◆ WRITTEN PROBLEM
Please rewrite the entries below with every "Tap" changed to "Press", leaving all else unchanged.

* * * * * * *

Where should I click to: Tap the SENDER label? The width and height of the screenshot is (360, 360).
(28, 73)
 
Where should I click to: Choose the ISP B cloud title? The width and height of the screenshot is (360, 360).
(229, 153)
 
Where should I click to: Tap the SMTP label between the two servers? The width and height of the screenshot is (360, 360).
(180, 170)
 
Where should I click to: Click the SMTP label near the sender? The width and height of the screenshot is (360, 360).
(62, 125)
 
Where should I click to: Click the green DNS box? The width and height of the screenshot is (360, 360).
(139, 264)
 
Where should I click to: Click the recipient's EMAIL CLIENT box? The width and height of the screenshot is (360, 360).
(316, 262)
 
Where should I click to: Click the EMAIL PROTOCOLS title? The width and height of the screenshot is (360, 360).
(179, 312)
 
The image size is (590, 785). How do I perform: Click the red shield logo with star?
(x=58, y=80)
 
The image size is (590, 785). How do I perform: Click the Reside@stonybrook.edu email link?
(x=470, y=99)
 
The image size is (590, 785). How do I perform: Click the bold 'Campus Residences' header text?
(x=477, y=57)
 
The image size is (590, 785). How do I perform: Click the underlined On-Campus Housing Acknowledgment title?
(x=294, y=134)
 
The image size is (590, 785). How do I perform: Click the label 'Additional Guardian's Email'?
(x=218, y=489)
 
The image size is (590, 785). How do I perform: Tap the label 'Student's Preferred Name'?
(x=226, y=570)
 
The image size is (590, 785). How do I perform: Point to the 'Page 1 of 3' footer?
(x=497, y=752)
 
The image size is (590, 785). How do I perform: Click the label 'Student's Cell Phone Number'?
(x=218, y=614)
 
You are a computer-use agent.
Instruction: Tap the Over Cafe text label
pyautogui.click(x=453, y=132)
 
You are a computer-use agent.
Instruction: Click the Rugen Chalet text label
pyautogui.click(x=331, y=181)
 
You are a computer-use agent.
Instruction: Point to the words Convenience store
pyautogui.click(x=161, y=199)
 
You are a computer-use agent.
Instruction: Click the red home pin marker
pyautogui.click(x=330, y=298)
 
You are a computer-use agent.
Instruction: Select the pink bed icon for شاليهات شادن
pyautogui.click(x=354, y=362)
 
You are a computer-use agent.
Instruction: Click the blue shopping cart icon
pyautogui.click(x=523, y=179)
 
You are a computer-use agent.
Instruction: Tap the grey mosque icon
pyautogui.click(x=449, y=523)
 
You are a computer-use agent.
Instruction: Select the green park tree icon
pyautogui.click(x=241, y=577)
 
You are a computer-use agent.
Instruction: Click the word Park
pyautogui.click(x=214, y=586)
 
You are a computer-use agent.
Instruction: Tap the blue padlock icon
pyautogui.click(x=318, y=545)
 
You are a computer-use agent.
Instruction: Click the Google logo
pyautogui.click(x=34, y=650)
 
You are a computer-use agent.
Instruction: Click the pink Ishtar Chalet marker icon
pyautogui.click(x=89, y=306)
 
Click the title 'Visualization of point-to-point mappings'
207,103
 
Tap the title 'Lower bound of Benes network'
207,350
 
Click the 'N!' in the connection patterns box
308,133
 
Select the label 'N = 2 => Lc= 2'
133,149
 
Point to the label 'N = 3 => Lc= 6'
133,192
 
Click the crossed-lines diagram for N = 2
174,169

* * * * * * *

◆ THE OUTPUT
Where should I click to: Press the SENDER label? The width and height of the screenshot is (360, 360).
(28, 73)
 
Where should I click to: Choose the ISP B cloud title? The width and height of the screenshot is (360, 360).
(229, 153)
 
Where should I click to: Press the SMTP label between the two servers? The width and height of the screenshot is (360, 360).
(180, 170)
 
Where should I click to: Click the SMTP label near the sender? The width and height of the screenshot is (360, 360).
(62, 125)
 
Where should I click to: Click the green DNS box? The width and height of the screenshot is (360, 360).
(139, 264)
 
Where should I click to: Click the recipient's EMAIL CLIENT box? The width and height of the screenshot is (360, 360).
(316, 262)
 
Where should I click to: Click the EMAIL PROTOCOLS title? The width and height of the screenshot is (360, 360).
(179, 312)
 
The image size is (590, 785). How do I perform: Click the red shield logo with star?
(x=58, y=80)
 
The image size is (590, 785). How do I perform: Click the Reside@stonybrook.edu email link?
(x=470, y=99)
 
The image size is (590, 785). How do I perform: Click the bold 'Campus Residences' header text?
(x=477, y=57)
 
The image size is (590, 785). How do I perform: Click the underlined On-Campus Housing Acknowledgment title?
(x=294, y=134)
 
The image size is (590, 785). How do I perform: Click the label 'Additional Guardian's Email'?
(x=218, y=489)
 
The image size is (590, 785). How do I perform: Press the label 'Student's Preferred Name'?
(x=226, y=570)
 
The image size is (590, 785). How do I perform: Point to the 'Page 1 of 3' footer?
(x=497, y=752)
 
The image size is (590, 785). How do I perform: Click the label 'Student's Cell Phone Number'?
(x=218, y=614)
 
You are a computer-use agent.
Instruction: Press the Over Cafe text label
pyautogui.click(x=453, y=132)
 
You are a computer-use agent.
Instruction: Click the Rugen Chalet text label
pyautogui.click(x=331, y=181)
 
You are a computer-use agent.
Instruction: Point to the words Convenience store
pyautogui.click(x=161, y=199)
 
You are a computer-use agent.
Instruction: Click the red home pin marker
pyautogui.click(x=330, y=298)
 
You are a computer-use agent.
Instruction: Select the pink bed icon for شاليهات شادن
pyautogui.click(x=354, y=362)
 
You are a computer-use agent.
Instruction: Click the blue shopping cart icon
pyautogui.click(x=523, y=179)
 
You are a computer-use agent.
Instruction: Press the grey mosque icon
pyautogui.click(x=449, y=523)
 
You are a computer-use agent.
Instruction: Select the green park tree icon
pyautogui.click(x=241, y=577)
 
You are a computer-use agent.
Instruction: Click the word Park
pyautogui.click(x=214, y=586)
 
You are a computer-use agent.
Instruction: Press the blue padlock icon
pyautogui.click(x=318, y=545)
 
You are a computer-use agent.
Instruction: Click the Google logo
pyautogui.click(x=34, y=650)
 
You are a computer-use agent.
Instruction: Click the pink Ishtar Chalet marker icon
pyautogui.click(x=89, y=306)
 
Click the title 'Visualization of point-to-point mappings'
207,103
 
Press the title 'Lower bound of Benes network'
207,350
 
Click the 'N!' in the connection patterns box
308,133
 
Select the label 'N = 2 => Lc= 2'
133,149
 
Point to the label 'N = 3 => Lc= 6'
133,192
 
Click the crossed-lines diagram for N = 2
174,169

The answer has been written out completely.